Saturday, March 16, 2013

On Libertarians and Tea Party supporters



A colleague at ACC and I have been conversing via a departmental Google+ site about the Tea Party and the positions of its members on social issues. We agree that Tea Party members are economic conservatives and that economic issues are most important to them; however, we disagree on whether Tea Party supporters are conservative on social issues (my position) or that many of them are liberal on social issues (and thus libertarians), which is his position. I am familiar with Abramowitz’s argument that Tea Party supporters are conservative on both economic and social issues and a similar finding by the Pew Center study, which states that “In addition to adopting a conservative approach to the economy, Tea Party supporters also tend to take socially conservative positions on abortion and same-sex marriage.”

My colleague did not provide the basis for his belief, but I subsequently found the following sources, which support his position. David Kirby and Emily Ekins wrote a report for the Cato Institute that claims that one-half of Tea Party supporters are libertarians. Emily Ekins had made a similar claim in an earlier working paper.  David Kirby had also collaborated with David Boaz on a Cato Policy Analysis that considered the voting behavior of libertarians. The Boaz and Kirby policy analysis also provides the framework for their typology of ideologies, which is from Maddox and Lilie’s Beyond Liberal and Conservative: Reassessing the Political Spectrum (1984), which greatly influenced my ideas about ideologies in the United States.

◆ ◆ ◆ ◆ ◆ ◆ ◆

- Exercise set
1. In the post on Libertarians and Tea Party supporters, what share of Tea Party supporters does the report by David Kirby and Emily Ekins for the Cato Institute claim are libertarians?
2. Reproduce the portion of the post on Libertarians and Tea Party supporters starting at "My colleague did" and ending at "the United States.".

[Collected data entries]
◆ ◆ ◆ ◆ ◆ ◆ ◆

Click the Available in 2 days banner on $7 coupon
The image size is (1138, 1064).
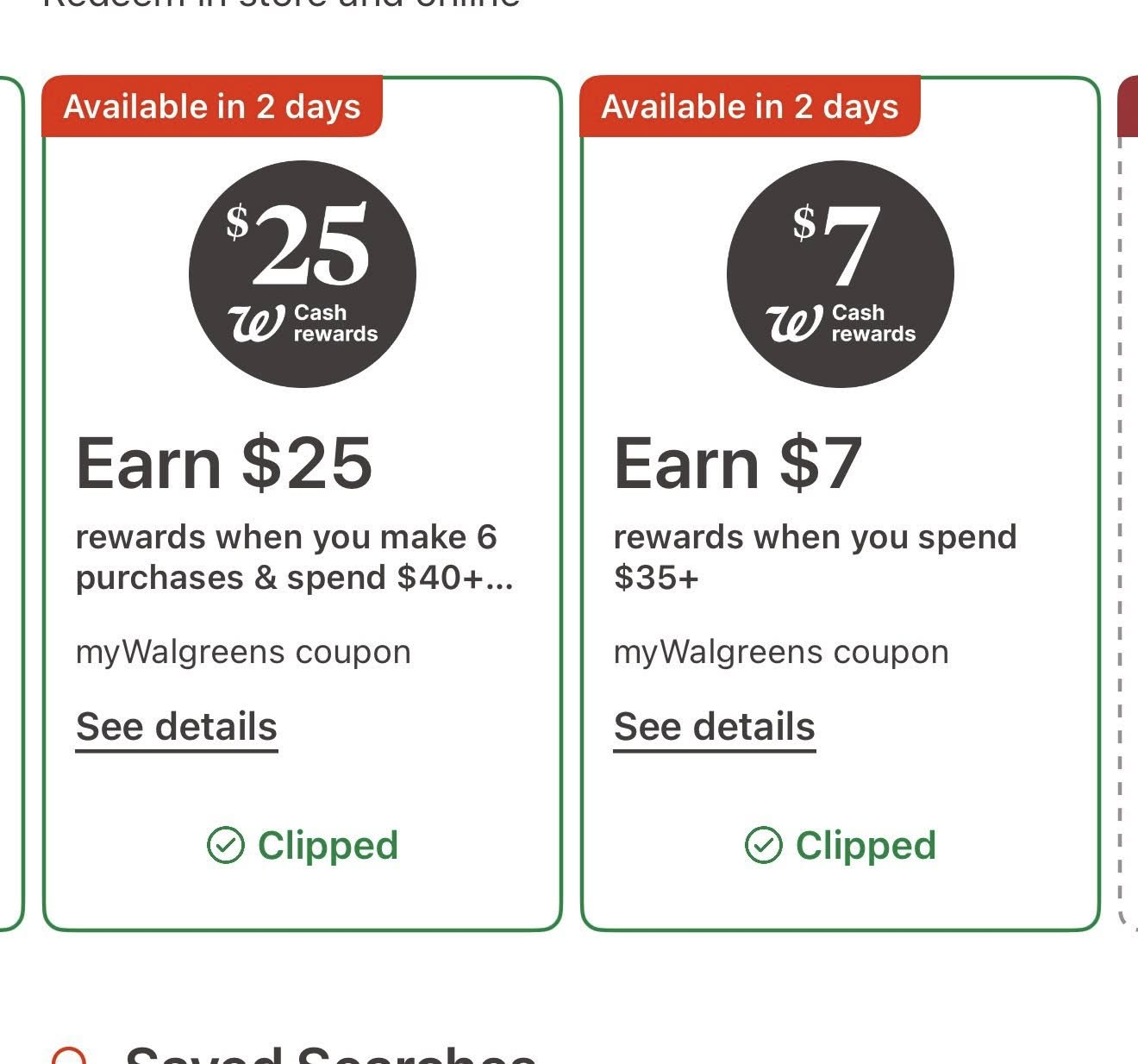coord(749,107)
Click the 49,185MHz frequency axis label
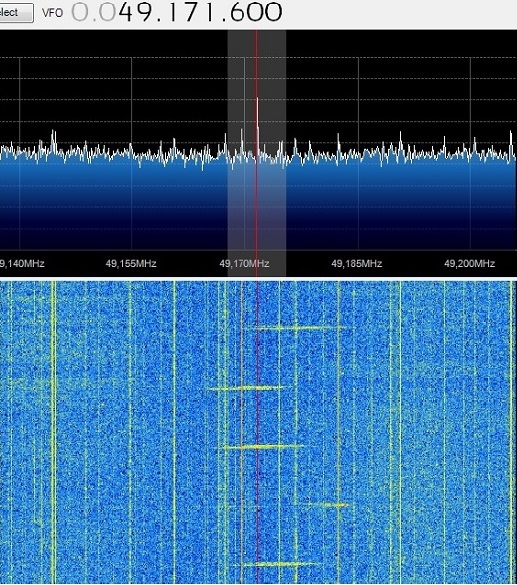The height and width of the screenshot is (585, 517). [357, 264]
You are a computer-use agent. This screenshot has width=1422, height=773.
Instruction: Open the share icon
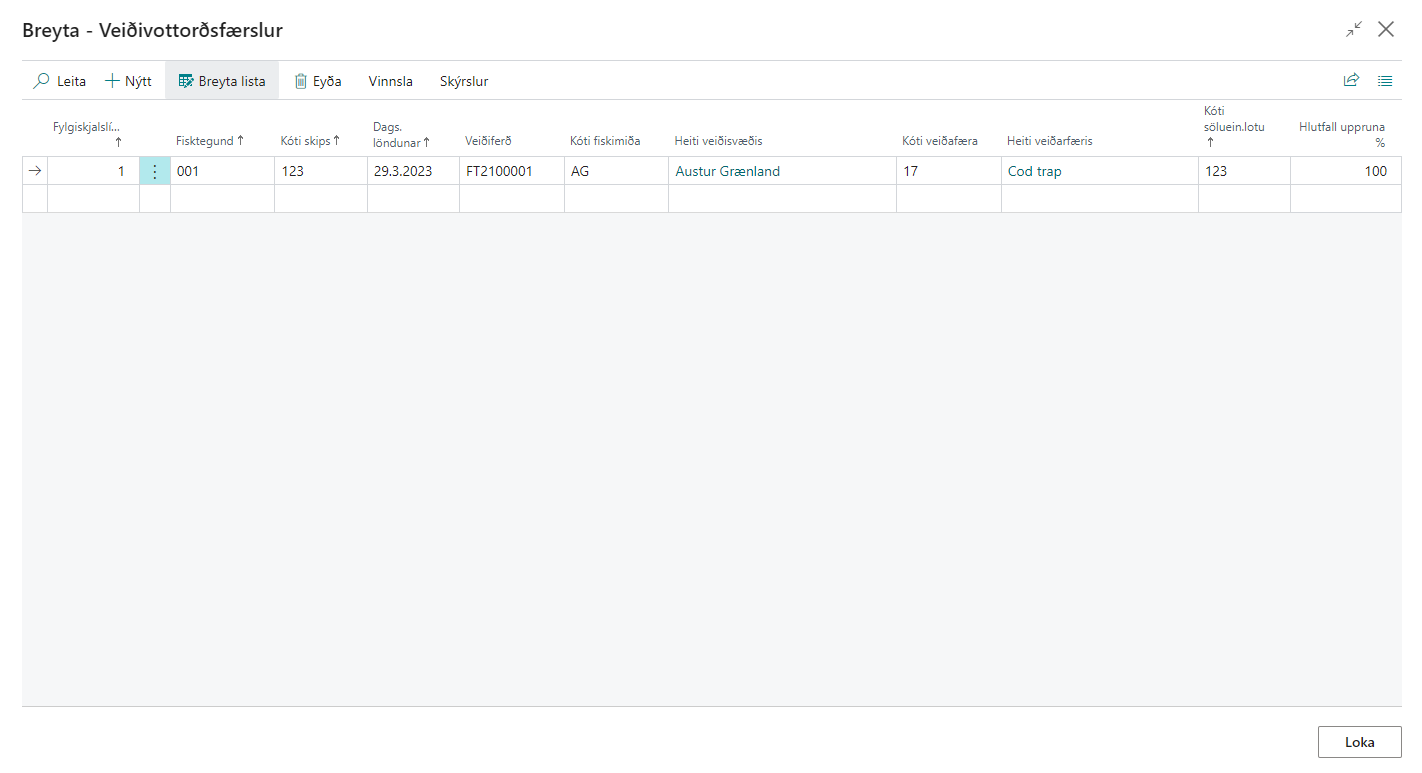click(x=1351, y=81)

◆ ◆ ◆ ◆ ◆ ◆ ◆

- Activity answers
1. One-half

2.
My colleague did not provide the basis for his belief, but I subsequently found the following sources, which support his position. David Kirby and Emily Ekins wrote a report for the Cato Institute that claims that one-half of Tea Party supporters are libertarians. Emily Ekins had made a similar claim in an earlier working paper.  David Kirby had also collaborated with David Boaz on a Cato Policy Analysis that considered the voting behavior of libertarians. The Boaz and Kirby policy analysis also provides the framework for their typology of ideologies, which is from Maddox and Lilie’s Beyond Liberal and Conservative: Reassessing the Political Spectrum (1984), which greatly influenced my ideas about ideologies in the United States.